━━━ ROWS ━━━

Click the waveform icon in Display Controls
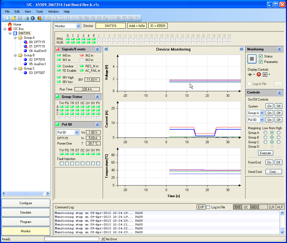click(x=250, y=74)
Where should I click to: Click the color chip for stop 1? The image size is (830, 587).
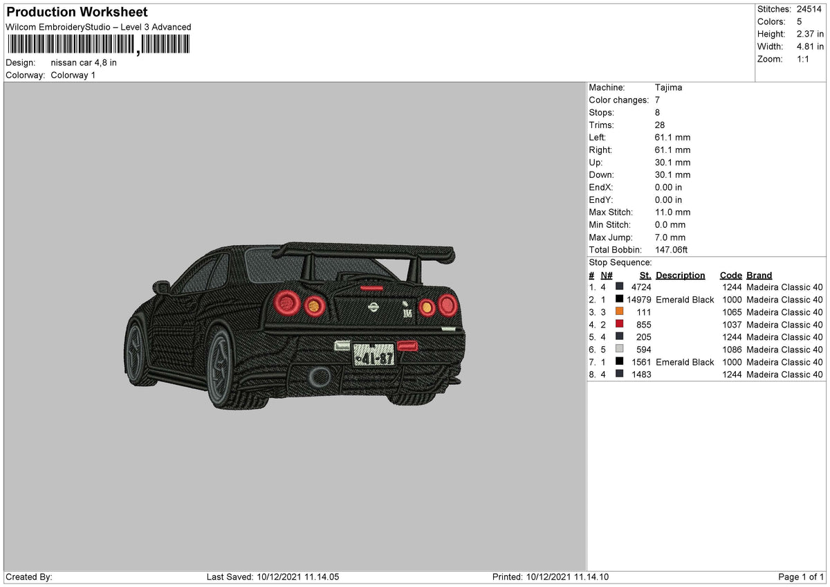[620, 287]
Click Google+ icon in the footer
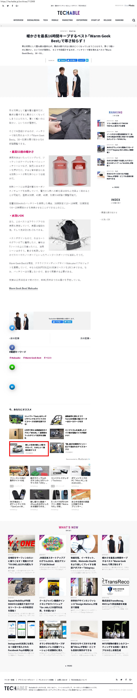Screen dimensions: 137x698 [130, 679]
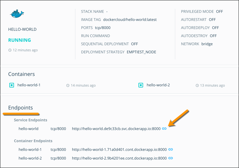Click the Docker whale logo icon
The image size is (239, 168).
point(17,14)
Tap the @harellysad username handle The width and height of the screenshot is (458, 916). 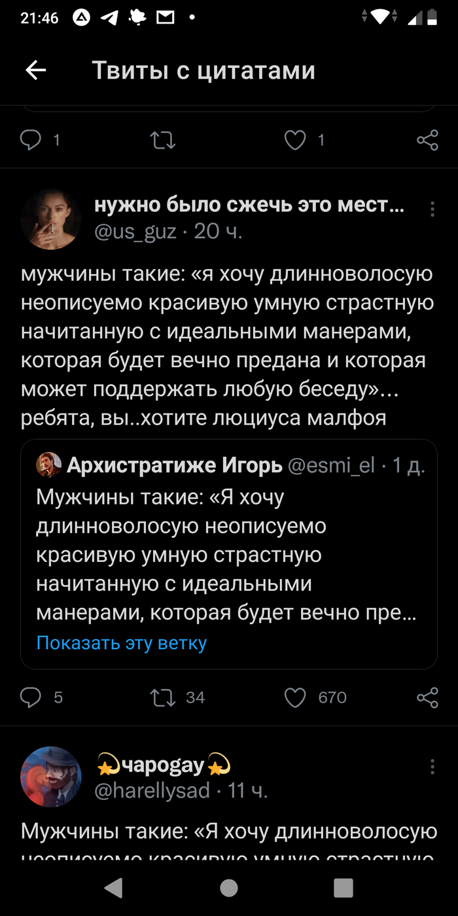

━━━

Quote every line of text in the records above word for word, leaving out the pictures.

Click the waveform icon in Display Controls
click(x=250, y=74)
Where should I click to: Click the color chip for stop 1? The image size is (830, 587).
[620, 287]
Click Google+ icon in the footer
Screen dimensions: 137x698 [130, 679]
Click the Docker whale logo icon
The image size is (239, 168).
point(17,14)
Tap the @harellysad username handle The width and height of the screenshot is (458, 916). 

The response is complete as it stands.